Denn der Hl. Geist hilft uns zu glauben.

Glaube hängt mit glücklichem, erfülltem Leben zusammen – das möchte Johannes weitergeben: „….damit ihr durch den Glauben das Leben habt in seinem Namen.“

Der Glaube an Jesus kann gegen die Angst vor dem Tod helfen.  Das Kreuz, das nicht nur bei unserem 400 Jahre alten Altar, sondern auch in vielen anderen Kirchen ganz oben steht, ist das Zeichen der Zeichen. Es steht nicht nur für Jesu Tod, sondern für viel mehr: Das Kreuz ist ein Symbol dafür, dass Jesus für uns gestorben ist, sich für uns hingegeben hat, und dafür, dass er nicht im Tod geblieben ist, dass er die Auferstehung und das Leben ist. (Daher schimmert bei vielen Kreuzen Gold auf – es verweist auf das ewige Leben). Das ist sehr tröstlich und hilft gegen Angst. Das ewige Leben können wir nicht sehen, aber wir können uns Jesu Worte ins Gedächtnis rufen: „Wer da lebt und glaubt an mich, der wird nimmermehr sterben.“ Da ist die Hoffnung auf eine andere Art von Leben, auf die Auferstehung und das ewige Leben.

Der Glaube an die Auferstehung lässt uns auch aufstehen gegen das, was bei uns todbringend ist.

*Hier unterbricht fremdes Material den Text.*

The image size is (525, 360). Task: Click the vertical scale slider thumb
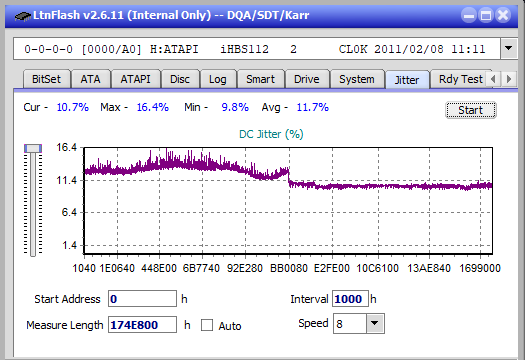click(33, 148)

Seit Jahrzehnten setzen sich Christen in der Friedensbewegung ein, engagieren sich bei „Frieden schaffen ohne Waffen“. Immer wieder gibt es Proteste gegen Waffenlieferungen.

„…damit ihr durch den Glauben das Leben habt“. Christen schauen darauf, was dem Leben dient, was lebensförderlich ist. Der Glaube schenkt Mut, für das Leben einzutreten: für Schwache, deren Leben beschnitten wird, für Fremde, deren Leben bedroht ist. Da macht die eine regelmäßig Besuche im Krankenhaus und setzt ihre Zeit und Energie dafür ein, Lebensmut weiterzugeben. Da steht ein anderer seinem Freund bei, der sich in eine Sache reingeritten hat und bestärkt ihn bei seinem Versuch, da wieder rauszukommen. Es gibt viele Beispiele, wo Menschen aus dem Glauben heraus für andere eintreten.

Ich wünsche uns allen, dass der Heilige Geist uns hilft, durch den Glauben das Leben zu haben.

Amen.

Und der Friede Gottes, der höher ist als unsere Vernunft, bewahre unsere Herzen und Sinne in Christus Jesus, unserem Herrn.